スタソーマ:
パスティナ国のマハケトゥ王の息子
悪鬼の襲来に悩まされていたハスティナ国のマハケトゥ王の息子として誕生したスタソーマは、仏(舎邪仏・大日如来)の転生でありました。
王はスタソーマに王子として世継ぎとなることを望みましたが、スタソーマは悟りを求めて国を離れ、瞑想のために須弥山(スメル山)にでかけます。
山中の庵でケサワという名の尊者に出会うと、尊者はスタソーマに対して、クプと呼ばれる大きな木の前に来たら、
傍に行かずに常に右に折れて迂回するようにと忠告をします。
そこには人喰いの悪鬼ガジャワクトラが潜んでいるからです。
しかし、スタソーマは尊者ケサワにこのように告げます。
「殺生はいけないことです。この私がガジャワクトラに不殺生を説きましょう。」
あえて大きなクプの木の傍に来たスタソーマは、像の姿をした神ガナ神から力を得て悪鬼ガジャワクトラに出会います。
そして、殺生がいかに愚かなことかを説きますが、その説得に怒ったガジャワクトラはスタソーマを殺そうとします。
しかし、スタソーマの不殺生の力にひれ伏したガジャワクトラは、二度と人喰いをしないことを誓い、共に須弥山を目指します。

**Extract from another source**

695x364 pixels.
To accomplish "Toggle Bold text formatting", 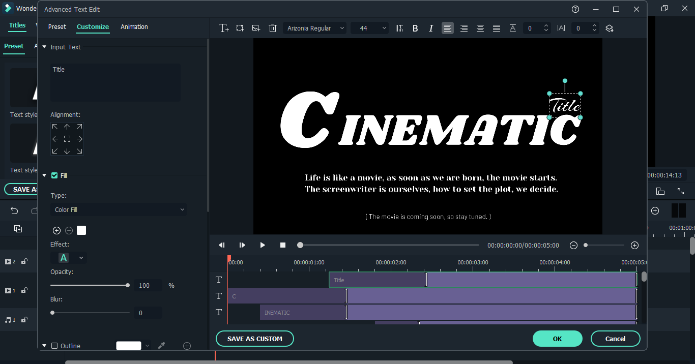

スタソーマとガジャワクトラが須弥山へ向かう途中、突如、行く手を阻み、スタソーマを殺そうとする竜が現れます。
スタソーマはガジャワクトラと同様に、不殺生を説き伏せ、改心した竜を家来にして、共に須弥山へ向かう旅にでます。
あるとき、スタソーマは腹を空かせた雌虎が息子の虎を食べてしまおうとする場面に遭遇します。
これを見たスタソーマは、息子の虎の代わりに自分の命を捧げ落命します。
しかし、その死を悲しんだ神々はスタソーマに同情し、インドラ神が降臨して、スタソーマを生き返らせます。
虎の親子も家来としたスタソーマ一行は須弥山へと向かいます。
バリ島でもほとんど上演されない珠玉の秘話。
生きとし生けるものの命の尊さを諭し、あらゆる邪心に教えを説く、スタソーマの汚れなき行いを描きます。
誰も命を落とすことのない唯一のワヤン。
この物語はスタソーマ物語の後編「プルサダの改心」へと続きます。